Man Asserts Right to Act Like Asshat Prick; Film at 11.

7:53pm
rock on motherfucker!

HOLY SHIT THIS GUY IS NOW OFFICIALLY THE MOST AWESOME PERSON ON THE FACE OF THE EARTH. too bad he might be killed.

20 march 2003 3:32pm
you don't get that shit from a toilet seat, yo

i just found out today that one of our clients, who acts like she is so perfect and is always such a bitch to me-- has herpes. i'm so thrilled i can hardly piss straight.

i know it's terrible to laugh at others' misfortunes and wish ill on people. i try so hard to be a good Buddhist, really i do. maybe Buddha doesn't want me for a sunbeam.

18 march 2003 6:18pm
EW.

i was wondering what The Streets looked like. since i can practically masturbate to a good working class accent, i was picturing hot, creamy smooth, flirty cheeky black men in kangols or something. how utterly disappointing.

this is almost as far off as when i first tried to imagine Guns N' Roses in the flesh and came up with a sort of depressed version of U2 in army fatigues. for the longest time i thought the Chemical Brothers were Japanese men in tennis hats. i'm terrible at this.

10:28pm

BF made me mashed potatoes. mama, i love this man.

but then we got into an argument over whether Eugene, Oregon rocks or not.

you should come over sometime.

14 march 2003 8:06pm

i went in for another check up on my head today. it's much better, but my neck is still fucked up. they diagnosed a cervical spine strain. so, starting Monday afternoon i will go in for some physical therapy to try and straighten that out. oooh. they don't think I'll have to do the PT for long. and because this happened at work, it's all completely covered by Work Comp. dayum.

i swear to God, nothing brings out the Alligator Brain in people faster than the fucking post office. for some reason the only time people seem to go to the post office is when 1)they're in an enormous hurry or 2)they're suffering some sort of amplified mental breakdown. i realized just today that out of all the idiotic things i've ever witnessed anyone do, around 49% of the time, it took place in a post office.

10 march 2003 6:50pm

so it appears i have a cranial contusion, as opposed to a concussion as was feared earlier today. i bashed my head open on a metal cabinet this morning.

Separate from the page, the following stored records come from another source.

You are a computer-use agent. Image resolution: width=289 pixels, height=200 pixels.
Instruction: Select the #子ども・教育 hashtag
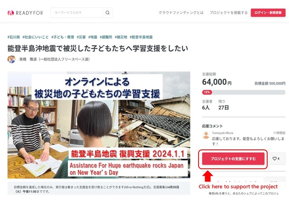coord(63,37)
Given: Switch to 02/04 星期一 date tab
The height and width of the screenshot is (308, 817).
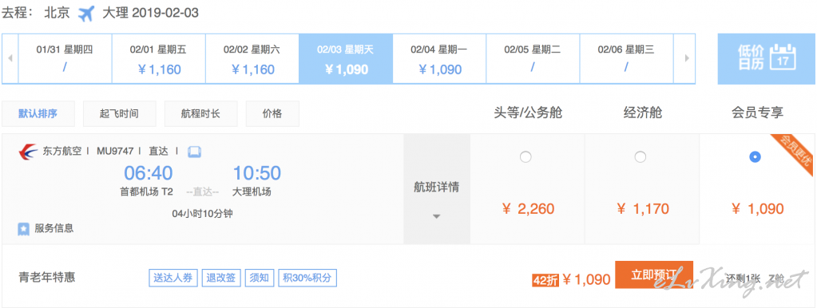Looking at the screenshot, I should pos(439,58).
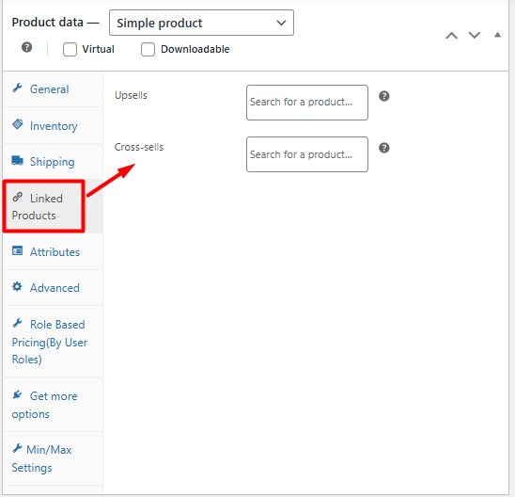This screenshot has height=497, width=515.
Task: Click the help icon beside Upsells field
Action: 384,96
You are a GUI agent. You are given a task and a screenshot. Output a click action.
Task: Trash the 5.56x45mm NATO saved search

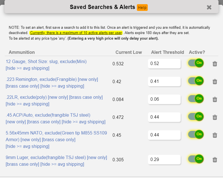(215, 135)
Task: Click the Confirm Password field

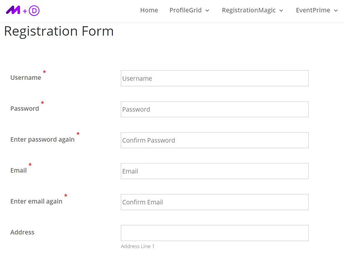Action: (215, 140)
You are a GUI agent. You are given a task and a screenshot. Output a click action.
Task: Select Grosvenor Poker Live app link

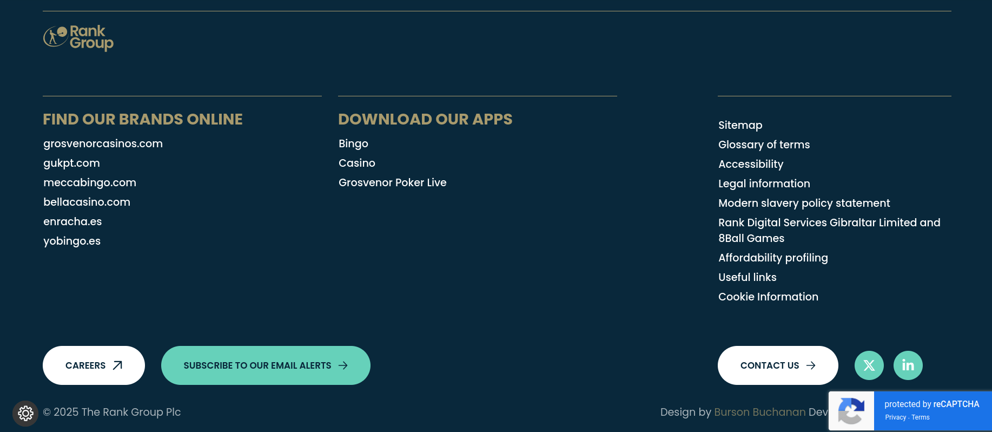click(392, 182)
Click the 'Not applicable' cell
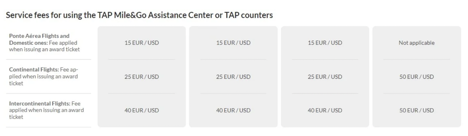Image resolution: width=468 pixels, height=136 pixels. (416, 43)
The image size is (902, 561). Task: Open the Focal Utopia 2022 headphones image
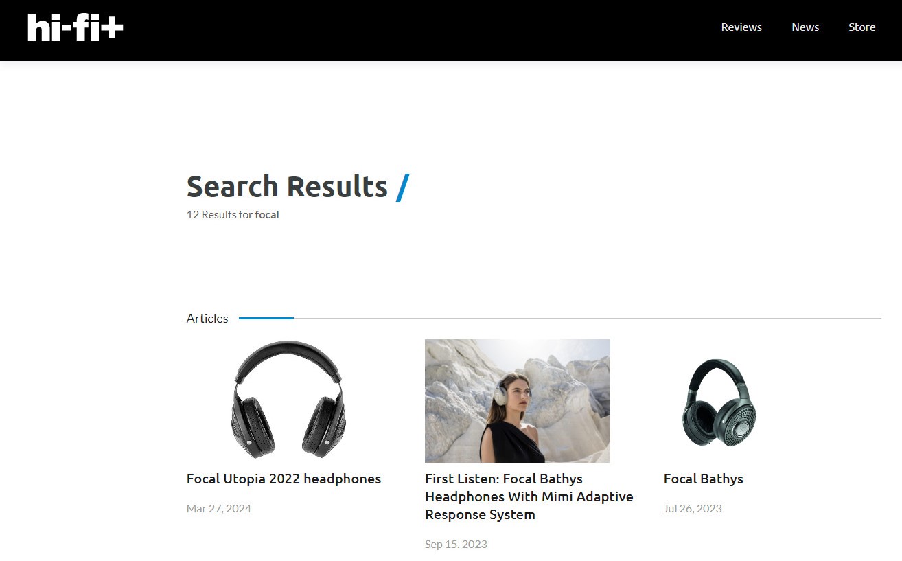click(288, 400)
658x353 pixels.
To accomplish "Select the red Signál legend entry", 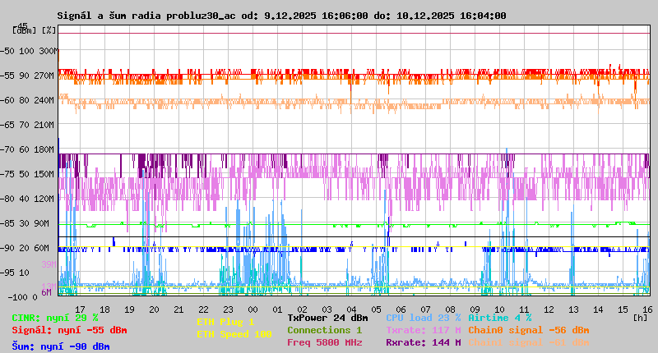I will coord(69,330).
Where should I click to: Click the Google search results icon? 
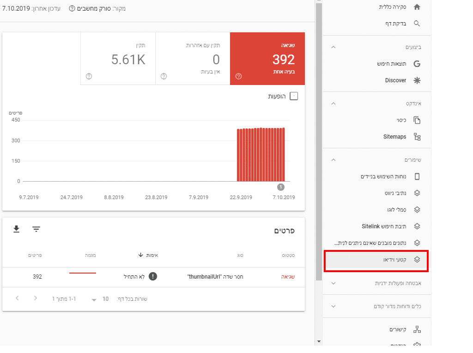click(x=417, y=64)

at the hospital they gave me all these tests like they give intoxicated drivers. walk a straight line, touch my nose with my eyes closed, follow a light with my eyes. what is 7 subtracted from 20? and what's 7 subracted from that? and what would you have if you subtracted 7 from 6? they looked in my ears. they looked deep behind my eyes with a special thingamawhat. who's the president of the united states? what season are we in? they pressed down on the top of my head really hard and that wasn't pleasant. i just wanted to go to sleep but they wouldn't let me.

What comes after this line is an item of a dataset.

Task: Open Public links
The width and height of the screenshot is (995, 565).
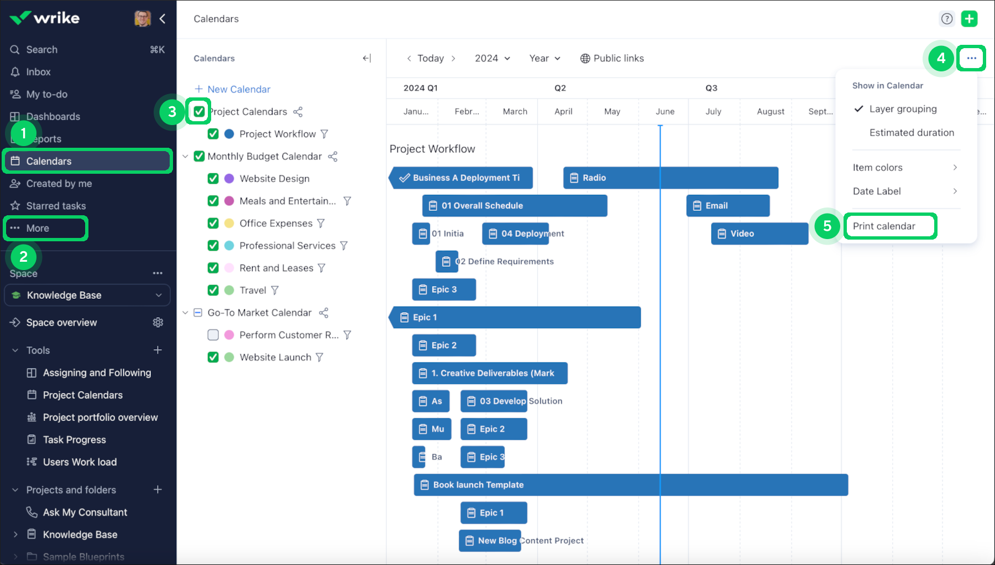Action: (x=612, y=59)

in conclusion they found that i had indeed taken a nasty crack to the head but i was very tough and my nerves were all intact, and i must be very smart as well, because even people who didn't have head injuries couldn't often add and subtract as quickly as i could. they sent me home with a whole list of restrictions. i can go to sleep whenever i feel tired, but BF must wake me up twice during the night. and watch out for that projectile vomiting. they want to see me again at 8 in the morning and i'm not supposed to go back to work until they say it's ok.

anyway, it was a pretty crappy day.

8 march 2003 10:18am
dream journal 7 march

i dreamt that a Hunter S. Thompson impersonator broke into my home. he frightened my cat, which pissed me off. i chased him into the bedroom, yelling at him, where i opened a window and demanded he go out through it. he kept stalling me and insisting i read some of his manuscripts. he said he was a far better journalist. he had notebooks full of his attempts to copy Hunter S. Thompson's signature.

he wouldn't get off my bed. "you're not Hunter. S. Thompson, you'll never be Hunter S. Thompson, you're not fit to kiss the man's ass!" i shouted. secretly, i began to find him quite attractive and wanted to fuck him, so i kept berating him, trying to heighten the sexual tension. "you suck; you're a hack; you're pathetic; you're a loser." it didn't work, and he finally left quietly, visibly dejected.